++++ TASK MATERIAL
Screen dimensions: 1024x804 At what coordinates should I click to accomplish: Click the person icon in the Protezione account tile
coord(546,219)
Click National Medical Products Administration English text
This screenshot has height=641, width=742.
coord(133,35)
++++++++
**GIVEN INSTRUCTION**
Please reproduce each of the records above word for word, keeping every line in its original order.

**REPLY**
Screen dimensions: 1024x804 At what coordinates should I click to accomplish: Click the person icon in the Protezione account tile
coord(546,219)
Click National Medical Products Administration English text
This screenshot has height=641, width=742.
coord(133,35)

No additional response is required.